*** Opening of Stored data ***
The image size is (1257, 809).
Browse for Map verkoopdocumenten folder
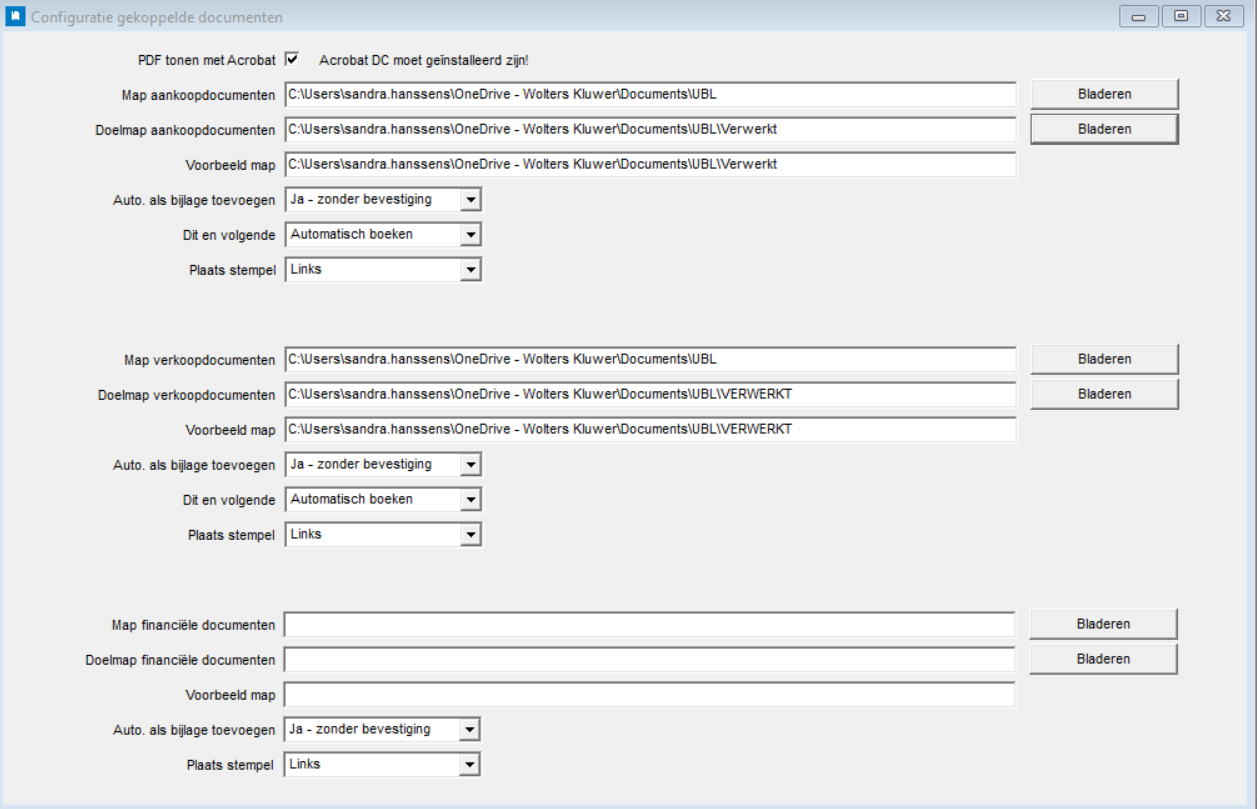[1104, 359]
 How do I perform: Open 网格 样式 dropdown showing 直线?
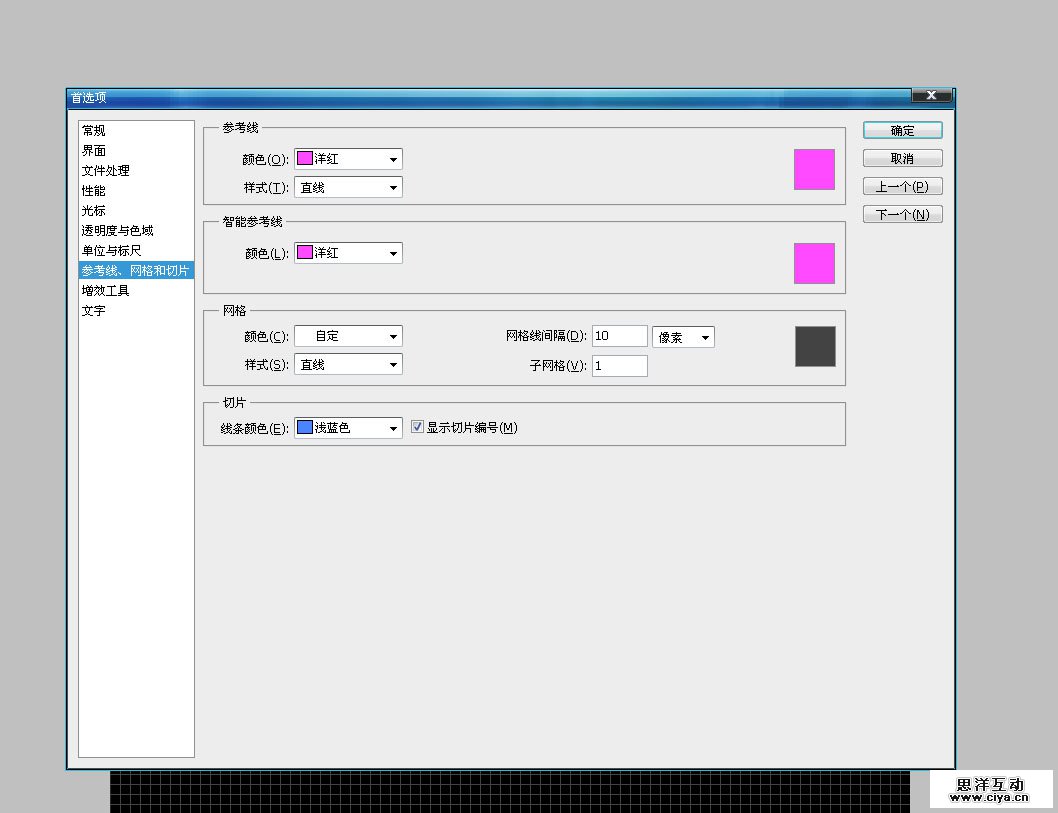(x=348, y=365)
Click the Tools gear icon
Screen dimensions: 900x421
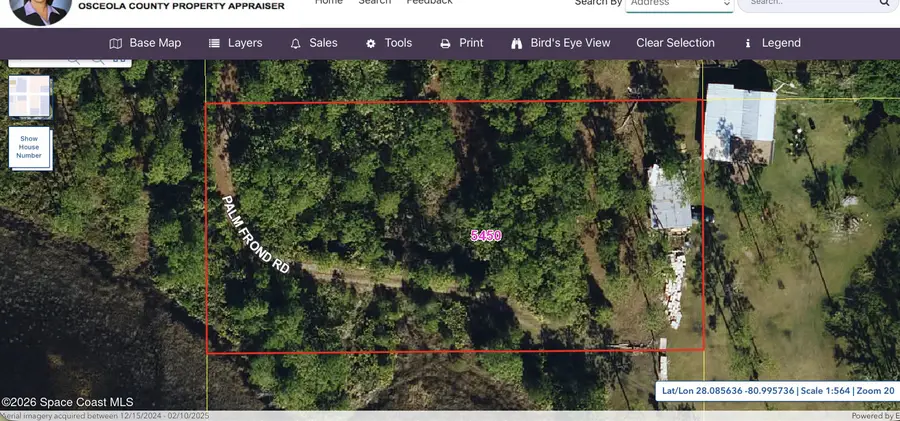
*** Close of Stored data ***
*** Opening of Stored data ***
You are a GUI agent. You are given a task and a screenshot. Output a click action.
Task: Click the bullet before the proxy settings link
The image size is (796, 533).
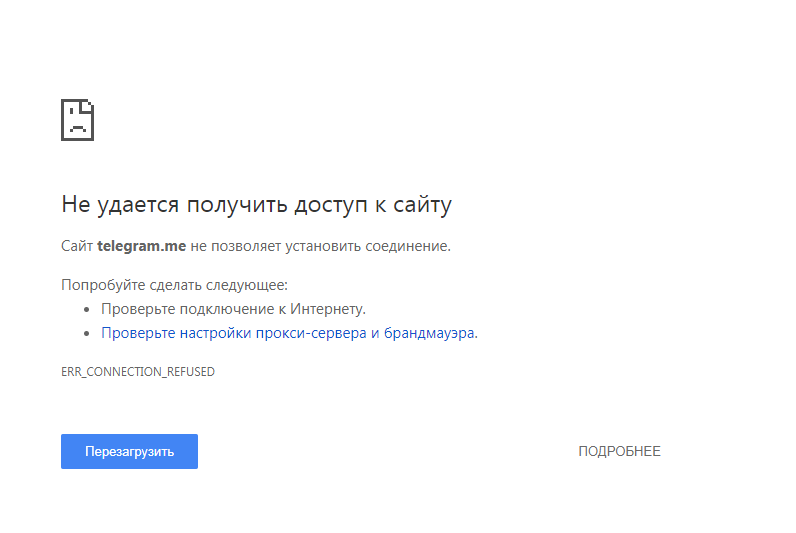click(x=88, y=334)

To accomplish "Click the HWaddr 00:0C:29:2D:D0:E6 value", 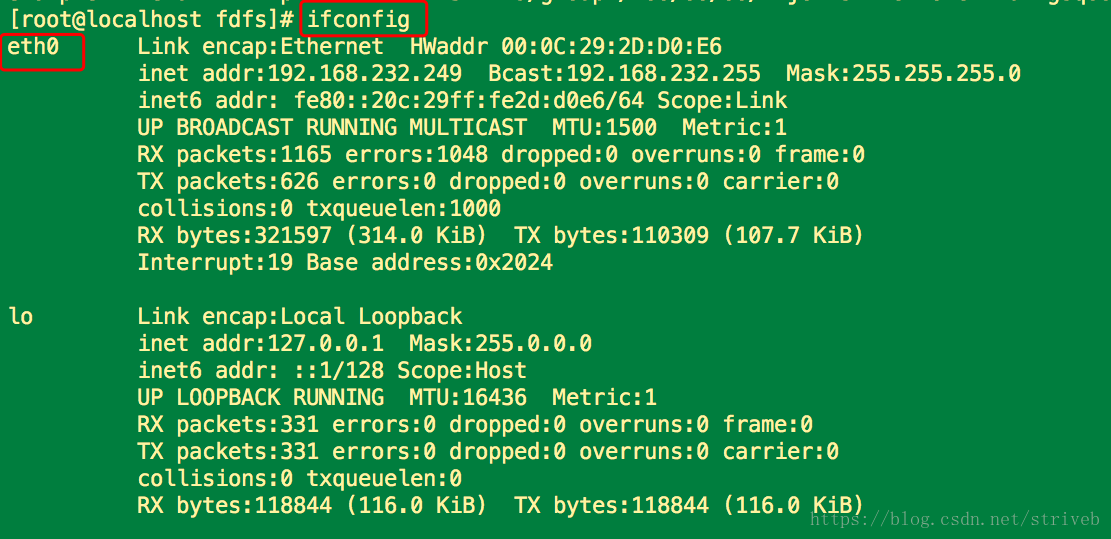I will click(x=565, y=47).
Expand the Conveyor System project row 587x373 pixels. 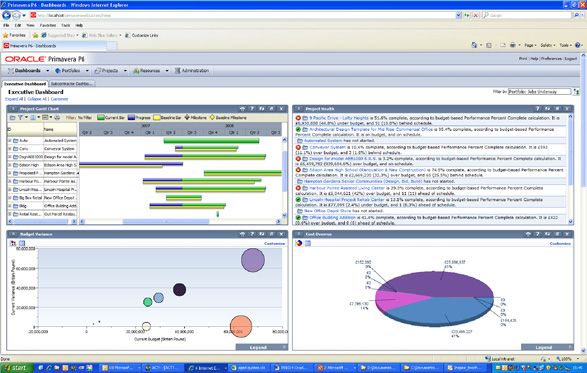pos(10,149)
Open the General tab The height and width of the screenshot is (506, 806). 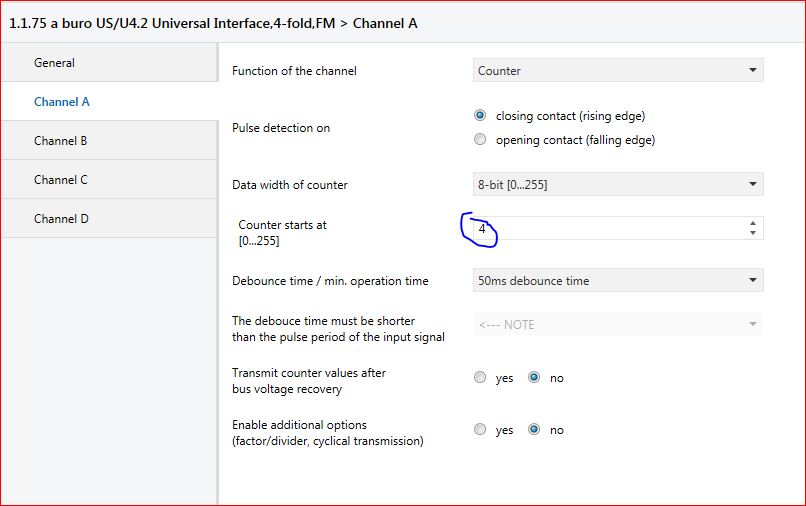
*** Close of Stored data ***
What to work on.
Excerpt from the records above: set down only the lines from the one that contains "Browse for Map verkoopdocumenten folder" through the one that contains "Screen dimensions: 900x421", inclusive, word for word. Pictures stay out.

Response.
Browse for Map verkoopdocumenten folder
[1104, 359]
 How do I perform: Open 网格 样式 dropdown showing 直线?
(x=348, y=365)
Click the Tools gear icon
Screen dimensions: 900x421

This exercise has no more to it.